(Document segment):
>> Begin
About that "column style" of writing a vector:
- From here, whenever you "think" vector, you should think
"column" style:
- We write \({\bf v} = (1,2,3)\) instead of
$$
{\bf v} \eql \vecthree{1}{2}{3}
$$
only for the sake of compactness or convenience in text.
- Otherwise the text will look weird,
\({\bf v} \eql \vecthree{1}{2}{3}\), if we
embed the column format into free-flowing paragraph text.
- Sometimes, we'll emphasize the "row" style when it's useful
by explicitly transposing the column into a row vector:
$$
{\bf v}^T \eql \mat{1 & 2 & 3}
$$
r.2 Dot products, lengths, angles, orthogonal vectors
The dot-product conveniently gives us two nice results:
r.3 Matrix-vector multiplication and what it means
Let's go back to the linear combination of three 3D vectors from
earlier:
$$\eqb{
\alpha \vecthree{u_1}{u_2}{u_3}
\plss \beta \vecthree{v_1}{v_2}{v_3}
\plss \gamma \vecthree{v_1}{v_2}{v_3}
& \eql &
\vecthree{\alpha u_1 + \beta v_1 + \gamma w_1}{\alpha u_2 + \beta v_2 + \gamma w_2}{\alpha u_3 + \beta v_3 + \gamma w_3}
}$$
- Think of the left side as the linear combination and the
right side as the vector that results from the linear combination.
- Matrices came about by visually
reorganizing the left side into
$$\eqb{
\alpha \vecthree{u_1}{u_2}{u_3}
\plss \beta \vecthree{v_1}{v_2}{v_3}
\plss \gamma \vecthree{v_1}{v_2}{v_3}
& \eql &
\mat{
u_1 & v_1 & w_1 \\
u_1 & v_2 & w_2 \\
u_1 & v_3 & w_3 \\
}
\vecthree{\alpha}{\beta}{\gamma}
}$$
- Since it's the same left-side (just visually) reorganized, it must equal the
original right side:
$$
\mat{
u_1 & v_1 & w_1 \\
u_2 & v_2 & w_2 \\
u_3 & v_3 & w_3 \\
}
\vecthree{\alpha}{\beta}{\gamma}
\eql
\vecthree{\alpha u_1 + \beta v_1 + \gamma w_1}{\alpha u_2 + \beta v_2 + \gamma w_2}{\alpha u_3 + \beta v_3 + \gamma w_3}
$$
- Let's give each of these names:
$$\eqb{
{\bf A} & \defn &
\mat{
u_1 & v_1 & w_1 \\
u_1 & v_2 & w_2 \\
u_1 & v_3 & w_3 \\
} \\
{\bf x} & \defn & \vecthree{\alpha}{\beta}{\gamma}\\
{\bf b} & \defn &
\vecthree{\alpha u_1 + \beta v_1 + \gamma w_1}{\alpha u_2 + \beta v_2 + \gamma w_2}{\alpha u_3 + \beta v_3 + \gamma w_3}
}$$
- Then, written in these symbols, we have
$$
{\bf Ax} \eql {\bf b}
$$
- What we have is a "matrix times a vector gives a vector".
>> End
(Material provided):
>> Begin
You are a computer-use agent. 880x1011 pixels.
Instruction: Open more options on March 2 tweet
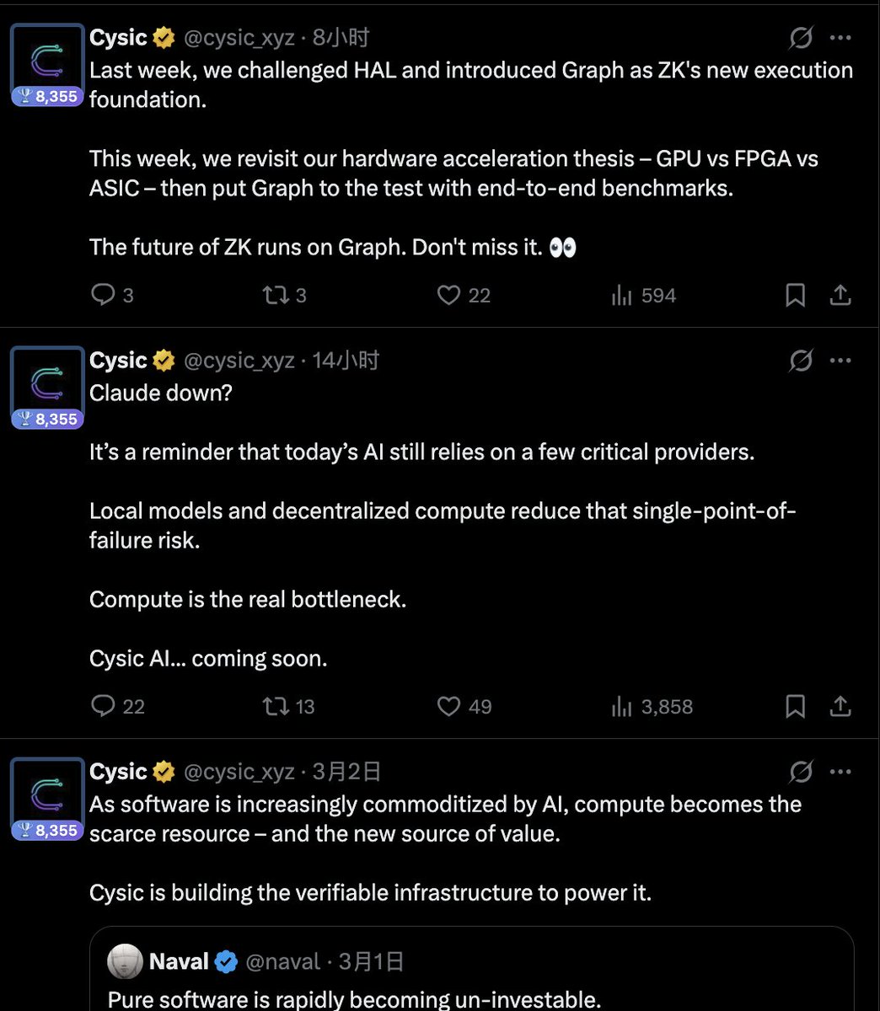click(840, 772)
>> End
(Objective 1): According to the linear algebra notes, why is a vector written as (1,2,3) rather than in column form?
(Objective 2):
Judge whether each statement agrees with the linear algebra notes, answering yes or no and quoting the words that decide it:
(a) The row style is shown by transposing the column into a row vector.
(b) Matrices came about by reorganizing the right side of the linear combination.
(c) Putting the column format into paragraph text looks natural.
(Objective 3): Resume the linear algebra notes from their last line.

(Answer 1): Only for the sake of compactness or convenience in text.

(Answer 2):
(a) Yes: "by explicitly transposing the column into a row vector"
(b) No: "Matrices came about by visually reorganizing the left side into"
(c) No: "Otherwise the text will look weird"

(Answer 3):
⇒
The matrix \({\bf A}\) times vector \({\bf x}\) gives the vector
\({\bf b}\)
There are two meanings of \({\bf Ax} = {\bf b}\).
Let's look at the first one, what we just did above:
- Here, \({\bf x}\) is only incidentally a vector
(because it looks like one).
- The only thing that matters about \({\bf x}\) is that
it contains the scalars in the linear combination.
- And the linear combination of what? The columns of \({\bf
A}\), each of which is a vector.
- The result is the right side vector, remembering that
a linear combination of vectors is a vector.
- So, when we "unpack" \({\bf Ax} = {\bf b}\), the left side
unpacks into:
$$
\mat{
u_1 & v_1 & w_1 \\
u_2 & v_2 & w_2 \\
u_3 & v_3 & w_3 \\
}
\vecthree{\alpha}{\beta}{\gamma}
\eql
\alpha \vecthree{u_1}{u_2}{u_3}
\plss \beta \vecthree{v_1}{v_2}{v_3}
\plss \gamma \vecthree{v_1}{v_2}{v_3}
$$
- Whereas the right side is the result vector (of the linear combination):
$$
\vecthree{\alpha u_1 + \beta v_1 + \gamma w_1}{\alpha u_2 + \beta v_2 + \gamma w_2}{\alpha u_3 + \beta v_3 + \gamma w_3}
$$
- Let's look at a 2D example:
- First, examine the linear combination
$$
3 \vectwo{1}{4} \plss 1 \vectwo{3}{-2} \eql \vectwo{6}{10}
$$
- We've learned that the left side can be written in matrix
form as:
$$\eqb{
\mat{1 & 3\\
4 & -2}
\vectwo{3}{1}
& \eql & \vectwo{6}{10}\\
{\bf A} \;\;\;\;\;\;\;\; {\bf x} \;\;\;
& \eql & \;\;\;\; {\bf b}
}$$
- Now let's draw these:
- Let's write "linear combination of columns"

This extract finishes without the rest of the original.